Courts aren’t “neutral” and judges aren’t “umpires.” They rarely protect the vulnerable. They are classist and elitist and extraordinarily narrow in who sits in judgment. But might they not also hold something powerful at times — a space to reason about what is fair and right for all of us, and about what “We” we want to be? This is what I meant by saying that courts morph politics to produce universalizing arguments — and these are then contested again, and so it continues. (This is not to answer how much judicial review we want, or over what questions. Perhaps we will get to these questions in future installments.)
I am not suggesting that courts have process and rationality and so they are or should be neutral. Courts cannot be neutral as to different versions of the good. They take sides, always. This is part of why the canonical work on judicial neutrality fails. It is both descriptively true, and normatively desirable, that courts are torqued by politics. This is what I teach in my class on constitutional law, drawing on the literature on democratic constitutionalism: Our Constitution has changed many times without amendment, in part because judges are themselves shaped by the world around them and responsive to the Court’s need for legitimacy: It must be not just a Constitution but our Constitution, for it to be worthy of respect.
We the people can also rightly seek to hold judges accountable for the reasons that they give. If courts stand by while media institutions are attacked, or refuse to recognize that the gendered nature of social reproduction makes abortion an issue that fundamentally implicates our equal citizenship, then they deserve our criticism – not because they are not being “neutral” but because they are not being just, and not offering up a vision of democracy that we can live with.

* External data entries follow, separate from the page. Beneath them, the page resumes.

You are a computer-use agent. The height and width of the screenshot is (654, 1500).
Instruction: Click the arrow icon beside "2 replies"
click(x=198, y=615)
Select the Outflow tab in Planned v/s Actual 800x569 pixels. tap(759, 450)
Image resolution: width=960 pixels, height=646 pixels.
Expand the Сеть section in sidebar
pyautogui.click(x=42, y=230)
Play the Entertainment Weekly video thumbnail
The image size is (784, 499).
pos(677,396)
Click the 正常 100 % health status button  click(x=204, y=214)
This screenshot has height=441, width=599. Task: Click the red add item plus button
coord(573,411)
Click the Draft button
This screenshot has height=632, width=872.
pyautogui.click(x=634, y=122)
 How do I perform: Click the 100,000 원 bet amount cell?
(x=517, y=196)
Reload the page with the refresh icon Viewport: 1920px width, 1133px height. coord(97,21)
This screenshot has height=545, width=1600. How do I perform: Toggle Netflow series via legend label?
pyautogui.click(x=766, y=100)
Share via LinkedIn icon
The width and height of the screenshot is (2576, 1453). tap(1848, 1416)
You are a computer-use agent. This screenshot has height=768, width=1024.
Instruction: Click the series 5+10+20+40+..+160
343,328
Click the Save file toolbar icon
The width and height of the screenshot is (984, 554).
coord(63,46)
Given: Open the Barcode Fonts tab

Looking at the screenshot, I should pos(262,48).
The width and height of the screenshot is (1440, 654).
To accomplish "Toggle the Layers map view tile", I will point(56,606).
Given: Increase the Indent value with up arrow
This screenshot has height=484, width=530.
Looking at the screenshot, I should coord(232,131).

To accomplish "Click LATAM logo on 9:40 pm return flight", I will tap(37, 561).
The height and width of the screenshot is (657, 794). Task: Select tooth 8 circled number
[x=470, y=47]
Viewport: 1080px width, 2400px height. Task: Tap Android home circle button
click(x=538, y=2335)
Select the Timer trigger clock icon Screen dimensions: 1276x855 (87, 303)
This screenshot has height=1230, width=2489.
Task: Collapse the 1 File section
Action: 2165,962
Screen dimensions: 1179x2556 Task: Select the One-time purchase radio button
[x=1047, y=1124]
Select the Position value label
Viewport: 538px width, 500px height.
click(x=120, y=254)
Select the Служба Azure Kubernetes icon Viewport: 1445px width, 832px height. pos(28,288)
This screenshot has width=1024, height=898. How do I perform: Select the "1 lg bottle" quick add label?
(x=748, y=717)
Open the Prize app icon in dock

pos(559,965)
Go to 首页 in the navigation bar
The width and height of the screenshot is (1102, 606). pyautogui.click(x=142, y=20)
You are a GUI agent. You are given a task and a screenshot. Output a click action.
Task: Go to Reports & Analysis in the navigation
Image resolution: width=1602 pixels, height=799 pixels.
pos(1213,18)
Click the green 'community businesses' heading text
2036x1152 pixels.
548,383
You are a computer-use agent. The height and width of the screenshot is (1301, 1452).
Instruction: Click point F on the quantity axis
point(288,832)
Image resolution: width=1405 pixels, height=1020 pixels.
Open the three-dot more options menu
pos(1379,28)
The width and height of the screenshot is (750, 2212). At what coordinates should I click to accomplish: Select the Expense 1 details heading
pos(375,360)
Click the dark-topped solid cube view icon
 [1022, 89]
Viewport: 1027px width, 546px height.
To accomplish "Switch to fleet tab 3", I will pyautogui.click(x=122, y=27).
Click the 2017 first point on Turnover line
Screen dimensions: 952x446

Last week, Kavanaugh showed entitled disregard for the very idea that those given the awesome power of judgment must earn the respect of a “We.” He also exhibited a rank partisanship that is inconsistent with the mode of reason that gives judges a claim to that same power. Kavanaugh’s record, as I’ve written elsewhere (with David Grewal and Issa Kohler-Hausmann), shows that his values on many issues, from guns to women’s rights to corporate speech, are extreme even for this very divided country. For each of these reasons, his confirmation would be terrible for our country.